Particle Electron 3G for vehicle application

We currently have data logging implemented in one of our products. Currently, users download logs from vehicles using Android BlueTooth and this gets automatically uploaded from the Android to our web portal. The customer has a Desktop analysis software we supply them that retrieves logs from our web portal to their desktop.

What we want to do is change the upload to be near real time. ie. Each time a record is created, it is sent direct via GPRS to web portal. If internet not available then we need to be able to store and forward when it becomes available.

The data will come into the Electron via RS485 (converted to 3.3V TTL). The only other function we need is a real time clock to be able to time/date stamp each record at the vehicle.

Is the Electron suitable to provide the functions we require and can be purchase the Hardware with SIM account but have data go to our existing portal in our packet format?


What kind of micro controller are you using right now? and I would say yes you can uses the electron for this type of product. I guess you would be cutting the middleman. Now the big question is how much data does the device produce normally. I would start there.

Thanks for your response.

Is the RTC built into Electron and only require backup battery? If so, I could synch this local clock from web when connected and let it free-run when web not available.

This will be a retro-fit box that attaches to the RS485 bus and obtains data from it.
Only using small amounts of data from 250k to 500k per month max per vehicle/Sim.
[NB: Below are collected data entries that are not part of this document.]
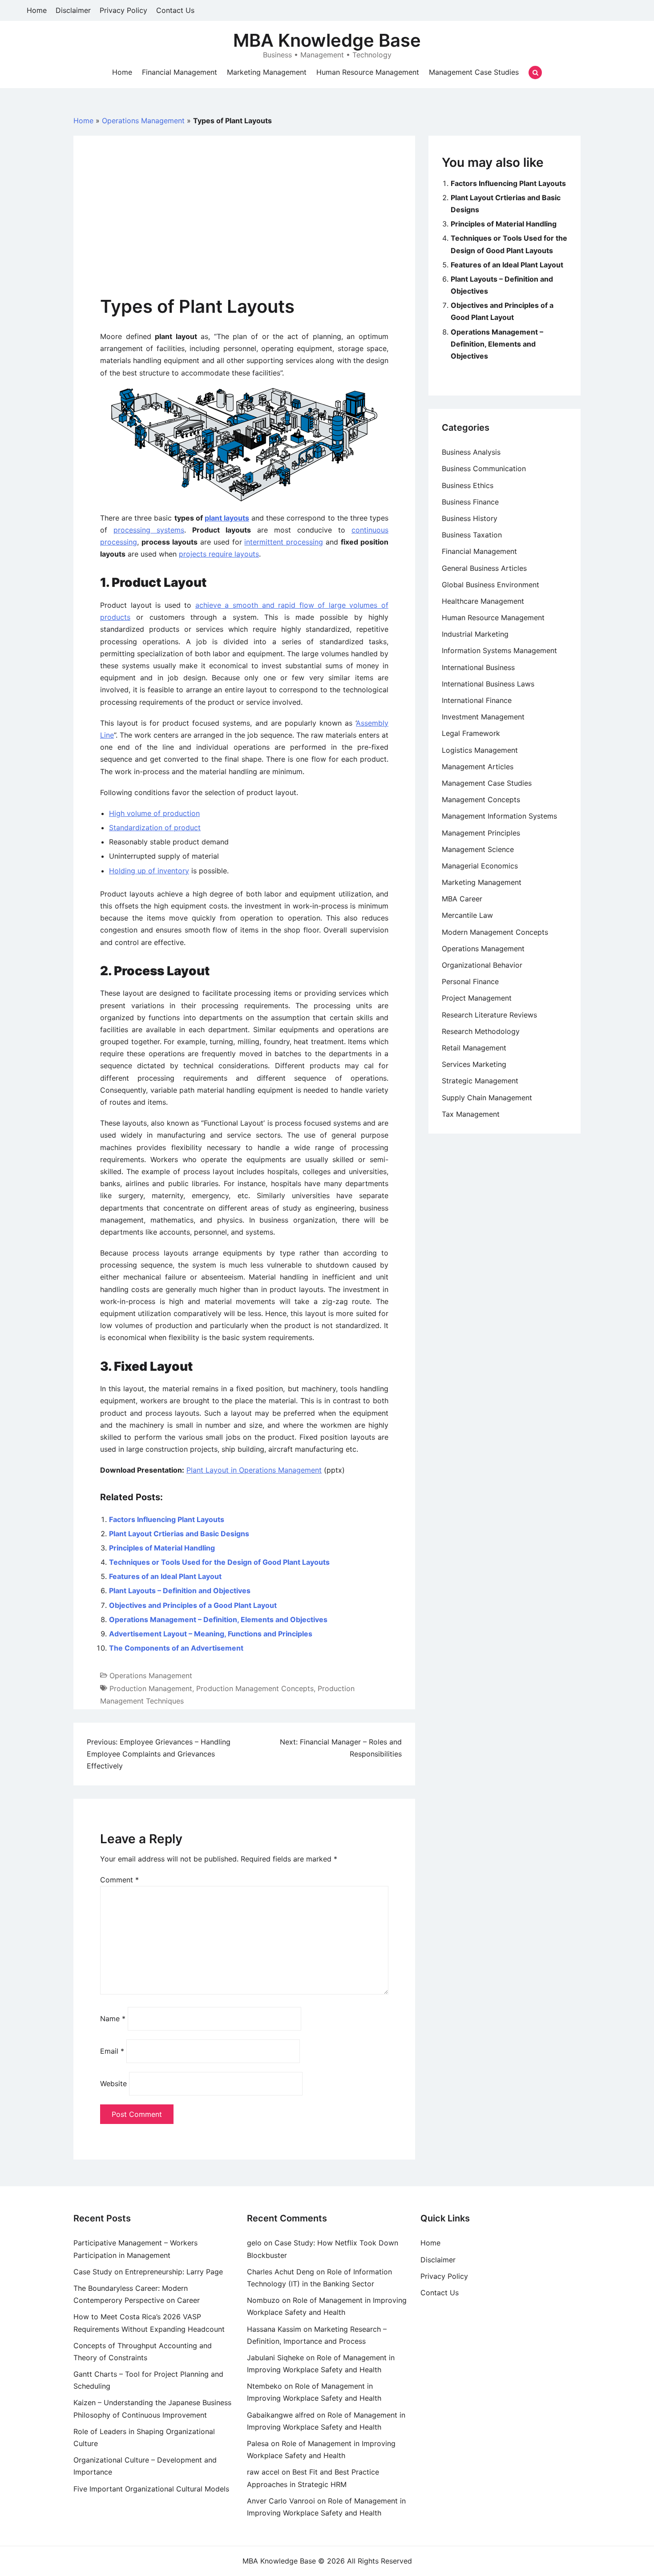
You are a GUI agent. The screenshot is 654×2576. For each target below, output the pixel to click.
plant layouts (227, 517)
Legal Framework (471, 733)
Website (113, 2083)
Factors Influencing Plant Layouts (166, 1519)
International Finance (477, 700)
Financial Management (179, 72)
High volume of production (154, 813)
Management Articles (477, 766)
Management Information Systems (499, 816)
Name (112, 2018)
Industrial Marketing (475, 634)
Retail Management (474, 1047)
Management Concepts (481, 799)
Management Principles (481, 832)
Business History (469, 518)
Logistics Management (480, 750)
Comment (119, 1879)
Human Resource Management (367, 72)
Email (112, 2051)
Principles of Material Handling (162, 1547)
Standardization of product (155, 827)
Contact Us (175, 10)
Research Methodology (481, 1031)
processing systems (148, 529)
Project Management (477, 997)
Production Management (150, 1688)
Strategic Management (480, 1080)
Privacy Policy (123, 10)
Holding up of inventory (149, 870)
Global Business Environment (490, 584)
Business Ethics (467, 485)
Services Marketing (474, 1064)
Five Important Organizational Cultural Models (151, 2488)
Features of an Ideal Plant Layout (165, 1576)
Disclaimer (73, 10)
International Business (478, 667)
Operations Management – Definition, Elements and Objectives (218, 1619)
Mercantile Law (467, 915)
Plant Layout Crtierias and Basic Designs (179, 1533)
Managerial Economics (480, 865)
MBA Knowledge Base (327, 40)
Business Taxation (472, 534)
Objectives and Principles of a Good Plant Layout (193, 1605)
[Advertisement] (244, 229)
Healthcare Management (483, 601)
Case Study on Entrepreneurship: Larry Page (148, 2271)
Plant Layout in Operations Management (254, 1470)
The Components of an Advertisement (176, 1647)
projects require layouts (219, 553)
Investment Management (483, 716)
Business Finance (470, 501)
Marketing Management (267, 72)
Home (37, 10)
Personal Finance (470, 981)
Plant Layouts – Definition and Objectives (179, 1590)
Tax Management (471, 1114)
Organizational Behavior (482, 965)
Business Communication (484, 468)
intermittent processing (283, 541)
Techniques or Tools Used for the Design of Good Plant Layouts (219, 1562)
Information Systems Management (499, 650)
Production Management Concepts (255, 1688)
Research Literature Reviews (489, 1014)
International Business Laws (488, 683)
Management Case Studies (474, 72)
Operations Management (143, 120)
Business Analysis (471, 452)
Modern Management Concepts (495, 932)
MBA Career (462, 898)
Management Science (478, 849)
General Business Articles (484, 568)
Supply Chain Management (487, 1097)
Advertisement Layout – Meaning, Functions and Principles (210, 1633)
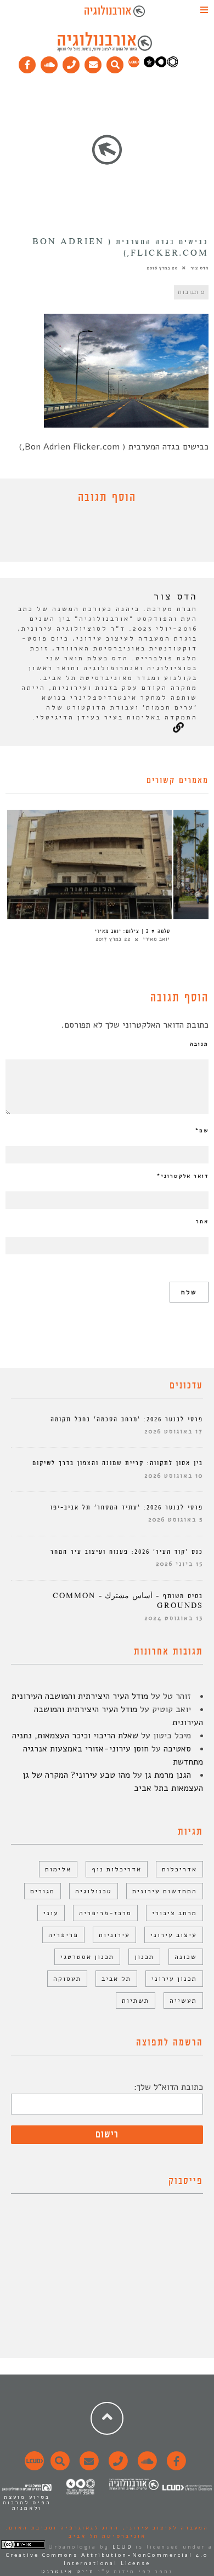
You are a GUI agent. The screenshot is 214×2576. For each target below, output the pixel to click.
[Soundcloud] (49, 62)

What do you mean by middleman, are you referring to online api?

Yes, and normally the provided LiPo is also the RTC backup battery. If you want another backup battery (e.g. because you won’t need the LiPo *), you should remove a 0Ohm bridge between 3v3 and VBAT - in bigger batches you may be able to get Electrons with that bridge unpopulated.

A word of caution, the cellular module does have rather fast current demands at times and the LiPo will act as a quick supply for that, but if you want to go without it, you need to ensure your own power source can be as quick too (e.g. extra buffer caps).

Thanks for the advice,
I will get some hardware and have a play. The good thing is I can develop the app and test without making the finished hardware and then to complete I will make a base-board with RS485 to TTL for incoming data and a power supply with some protection and smoothing.
Using the SIM cards from means all the units will set up the same for web access and I can manage the customer billing online. Though customers will need a sim for every vehicles, the cots will easily offset the cost of their time to move near a vehicle and connect and download using the current Android method.